En 1886, un químico italiano hizo el primer análisis de las aguas. El resultado fue que la salinidad era superior a la del mar en una proporción de diez a uno, por lo que recomendó la explotación del mineral para exportar a Europa, una empresa que se terminó de consolidar luego de la llegada del ferrocarril, en 1899.
Diez años después, una comitiva de científicos de la provincia concluyó que las aguas, como habían descubierto los mapuches, tenían propiedades terapéuticas. Empezaron a llegar los primeros turistas, en galeras o diligencias. Acampaban en la playa o se alojaban en la ciudad.
A principios de la década del 20, la empresa Minas Epecuén advirtió el potencial turístico y loteó las tierras donde ya empezaba a levantarse lo que sería la villa turística de Carhué.
Destino termal
Según el director de Turismo de Carhué, Flavio Pertecarini, cuando el 10 de noviembre de 1985 las aguas del lago vencieron el terraplén, en la villa vivían 1800 personas y otras 3000 llegaban en verano para trabajar: había 7000 plazas hoteleras.
Por entonces, agregó el funcionario, había unos 350 gramos de minerales y sales disueltos en cada litro de agua. "Con la inundación, bajó a menos de 50 y ahora está en 100. Más o menos.
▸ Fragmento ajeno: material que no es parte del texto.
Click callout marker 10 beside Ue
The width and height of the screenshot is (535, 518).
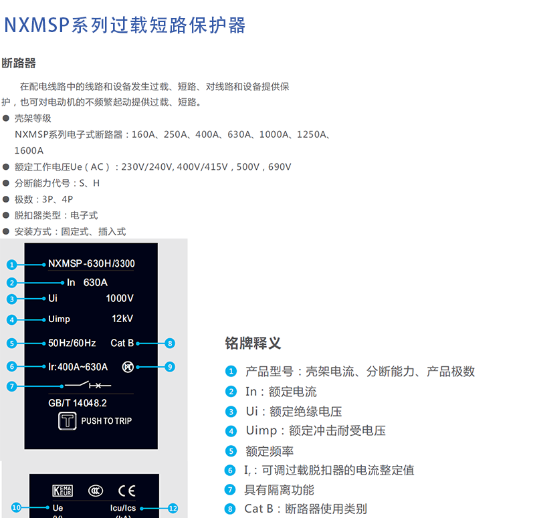[x=17, y=508]
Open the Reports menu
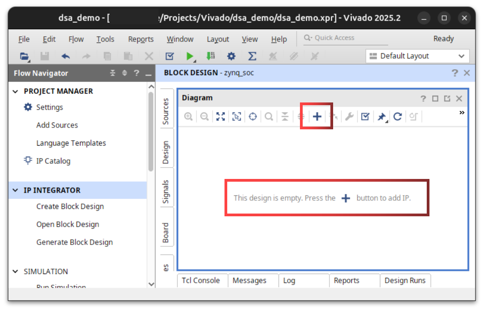The width and height of the screenshot is (484, 311). (x=140, y=39)
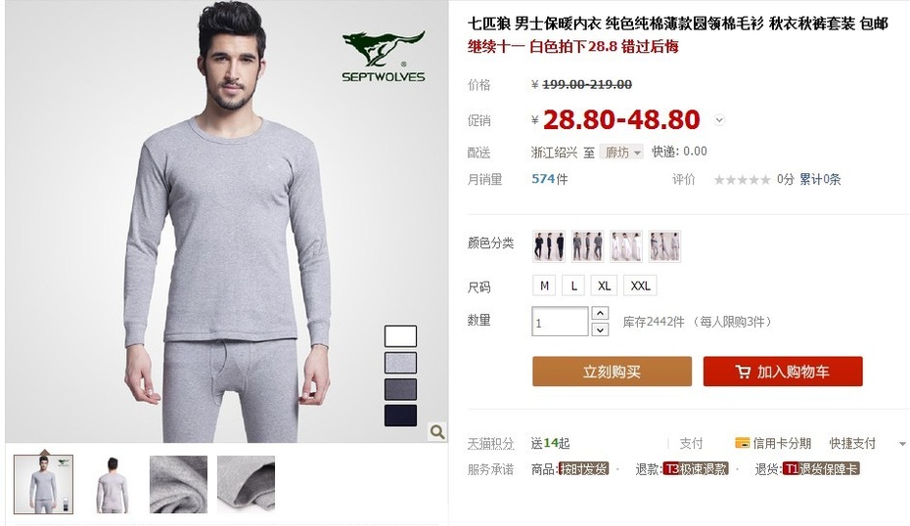This screenshot has height=526, width=910.
Task: Click the five-star rating display
Action: click(x=742, y=180)
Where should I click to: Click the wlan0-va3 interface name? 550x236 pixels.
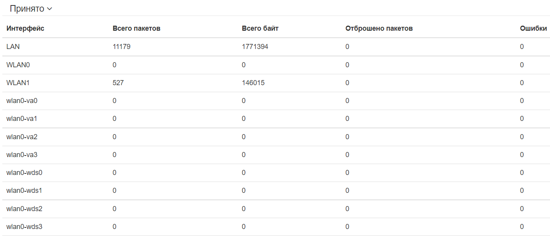tap(22, 155)
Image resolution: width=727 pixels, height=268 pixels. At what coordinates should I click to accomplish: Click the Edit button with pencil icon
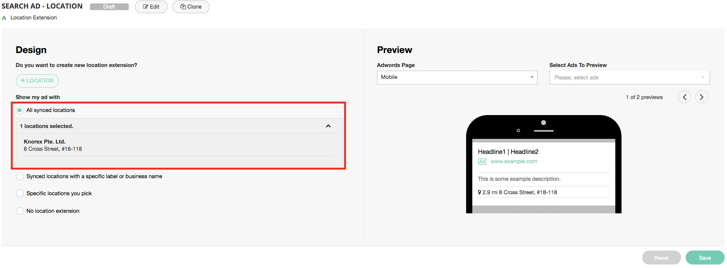tap(151, 7)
En las piletas de agua caliente, por la evaporación, las sales llegan a 200 gramos por litro", dijo Pertecarini.
Y agregó que su intención es volver a convertir a Carhué en un importante destino del turismo termal. Hoy, en el distrito viven 11.000 personas y hay 1000 plazas hoteleras, además de otros 2000 lugares en campings. Todavía falta mucho para igualar a la villa turística arrasada por las inundaciones, pero el funcionario local, de todas formas, se muestra animado: "Epecuén tuvo 70 años de desarrollo turístico, nosotros, apenas diez".